After renovation and redesign by the Austrian architect studio Marte.Marte, the former Deutschlandhaus at Anhalter Bahnhof in Berlin was handed over to the foundation in 2020. In addition to exhibition and event rooms, there is also a special scientific library with a testimony archive as an important pillar, designed by aatvos. On June 21, 2021, the centre was officially inaugurated in the presence of German chancellor Angela Merkel and will welcome the public starting June 23, 2021.
Seating cocoons as intimate media stations
What does it mean – on a personal level and for society at large – to lose one’s home? The guests can delve deeper into this question in the newly designed rooms of the library and testimony archive of the Documentation Centre. “When designing the interior, we paid great attention to creating opportunities for the audience to process and think through what they saw, heard, and experienced in the museum,” summarises Creative Director Aat Vos, “The new library offers various opportunities to sit down, relax, and reflect on the meaning of memories.”

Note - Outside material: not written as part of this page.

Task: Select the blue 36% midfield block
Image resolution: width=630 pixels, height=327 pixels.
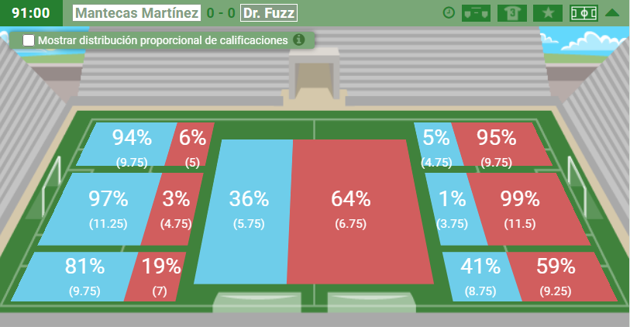Action: (244, 212)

Before entering the main exhibition rooms, visitors pass a colonnade. This area positively affects the exhibition because it hosts individual seating cocoons, inviting visitors further into the library – manifesting the concept of a Third Place already from afar. In an intimate and cosy atmosphere, visitors have the opportunity to immerse themselves in the personal memories of those affected and to envision what it means to flee into the unknown. In addition to comfortable seating, each cocoon has a media station: a map at eye level accompanied by auditory impressions. This combination brings visitors closer to life stories that have been shaped by flight and displacement. Along the cocoons‘ steel frames, geographical coordinates of places that were the scene of forced migration at different times can be found, cut out from the steel structure using a laser – the result of a collaboration between Studio Neon and aatvos.
There will be a meeting and information point with a large communal table in the centre of the library. This central area is flanked by individual and group workstations with a small coffee bar. Attractive workplaces will also be set up along the window facade.